• The problem:
Only the lines from the one with "Open the tab" to the end of the data below should be given again, exactly as written.

⟨

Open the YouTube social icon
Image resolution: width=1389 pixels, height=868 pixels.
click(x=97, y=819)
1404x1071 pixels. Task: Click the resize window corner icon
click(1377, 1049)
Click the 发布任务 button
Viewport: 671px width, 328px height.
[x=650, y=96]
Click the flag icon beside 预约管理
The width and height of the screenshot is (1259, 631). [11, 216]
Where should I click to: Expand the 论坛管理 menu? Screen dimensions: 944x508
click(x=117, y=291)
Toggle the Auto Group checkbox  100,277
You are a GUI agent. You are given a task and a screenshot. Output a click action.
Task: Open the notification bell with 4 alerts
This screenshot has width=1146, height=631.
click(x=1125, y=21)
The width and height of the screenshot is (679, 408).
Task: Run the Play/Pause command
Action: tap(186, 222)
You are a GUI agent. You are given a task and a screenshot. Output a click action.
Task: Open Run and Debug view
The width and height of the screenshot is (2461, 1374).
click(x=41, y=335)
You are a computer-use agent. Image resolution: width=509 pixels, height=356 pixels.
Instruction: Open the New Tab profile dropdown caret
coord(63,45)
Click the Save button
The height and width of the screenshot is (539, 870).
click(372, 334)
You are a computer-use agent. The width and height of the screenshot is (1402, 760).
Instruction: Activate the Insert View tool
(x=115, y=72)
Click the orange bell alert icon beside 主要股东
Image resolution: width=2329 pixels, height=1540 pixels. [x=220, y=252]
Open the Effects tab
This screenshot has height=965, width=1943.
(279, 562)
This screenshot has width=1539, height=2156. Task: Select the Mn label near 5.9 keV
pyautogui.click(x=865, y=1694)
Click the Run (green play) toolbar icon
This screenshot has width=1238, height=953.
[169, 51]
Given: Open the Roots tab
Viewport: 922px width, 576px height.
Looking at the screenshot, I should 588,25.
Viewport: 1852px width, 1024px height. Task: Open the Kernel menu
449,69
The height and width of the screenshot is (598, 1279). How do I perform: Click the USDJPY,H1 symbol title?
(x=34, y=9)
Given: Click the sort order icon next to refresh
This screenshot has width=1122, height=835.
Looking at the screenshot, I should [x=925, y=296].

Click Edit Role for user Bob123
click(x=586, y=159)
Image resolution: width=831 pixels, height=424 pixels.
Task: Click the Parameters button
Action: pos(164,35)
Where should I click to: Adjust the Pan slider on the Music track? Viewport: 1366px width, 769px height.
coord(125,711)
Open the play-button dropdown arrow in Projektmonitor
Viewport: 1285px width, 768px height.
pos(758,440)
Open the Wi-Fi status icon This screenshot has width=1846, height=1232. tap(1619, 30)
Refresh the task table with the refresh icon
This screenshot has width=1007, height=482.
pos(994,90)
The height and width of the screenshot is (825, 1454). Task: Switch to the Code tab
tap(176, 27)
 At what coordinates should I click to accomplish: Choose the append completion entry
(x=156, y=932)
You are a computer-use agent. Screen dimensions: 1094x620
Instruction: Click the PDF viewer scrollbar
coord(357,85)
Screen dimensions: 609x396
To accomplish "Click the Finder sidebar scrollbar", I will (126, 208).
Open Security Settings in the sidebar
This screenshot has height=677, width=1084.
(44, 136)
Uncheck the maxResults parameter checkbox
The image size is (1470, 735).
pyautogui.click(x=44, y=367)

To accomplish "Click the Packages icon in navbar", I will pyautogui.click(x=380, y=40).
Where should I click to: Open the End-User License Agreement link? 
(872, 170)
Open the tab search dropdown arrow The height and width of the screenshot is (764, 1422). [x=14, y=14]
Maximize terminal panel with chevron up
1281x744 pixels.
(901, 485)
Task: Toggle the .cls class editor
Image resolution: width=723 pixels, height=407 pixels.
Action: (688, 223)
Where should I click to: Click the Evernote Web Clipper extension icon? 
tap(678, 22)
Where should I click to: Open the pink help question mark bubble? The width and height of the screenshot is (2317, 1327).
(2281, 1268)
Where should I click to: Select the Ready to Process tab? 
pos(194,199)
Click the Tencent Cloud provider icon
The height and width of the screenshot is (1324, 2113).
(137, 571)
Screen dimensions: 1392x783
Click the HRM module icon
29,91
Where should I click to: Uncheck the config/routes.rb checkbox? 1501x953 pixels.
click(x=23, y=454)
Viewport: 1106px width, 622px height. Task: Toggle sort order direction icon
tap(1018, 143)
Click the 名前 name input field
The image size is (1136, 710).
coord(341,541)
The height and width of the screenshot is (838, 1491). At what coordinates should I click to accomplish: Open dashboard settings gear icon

⟩

• Answer box:
Open the tab search dropdown arrow The height and width of the screenshot is (764, 1422). [x=14, y=14]
Maximize terminal panel with chevron up
1281x744 pixels.
(901, 485)
Task: Toggle the .cls class editor
Image resolution: width=723 pixels, height=407 pixels.
Action: (688, 223)
Where should I click to: Click the Evernote Web Clipper extension icon? 
tap(678, 22)
Where should I click to: Open the pink help question mark bubble? The width and height of the screenshot is (2317, 1327).
(2281, 1268)
Where should I click to: Select the Ready to Process tab? 
pos(194,199)
Click the Tencent Cloud provider icon
The height and width of the screenshot is (1324, 2113).
(137, 571)
Screen dimensions: 1392x783
Click the HRM module icon
29,91
Where should I click to: Uncheck the config/routes.rb checkbox? 1501x953 pixels.
click(x=23, y=454)
Viewport: 1106px width, 622px height. Task: Toggle sort order direction icon
tap(1018, 143)
Click the 名前 name input field
The image size is (1136, 710).
coord(341,541)
The height and width of the screenshot is (838, 1491). At what coordinates should I click to accomplish: Open dashboard settings gear icon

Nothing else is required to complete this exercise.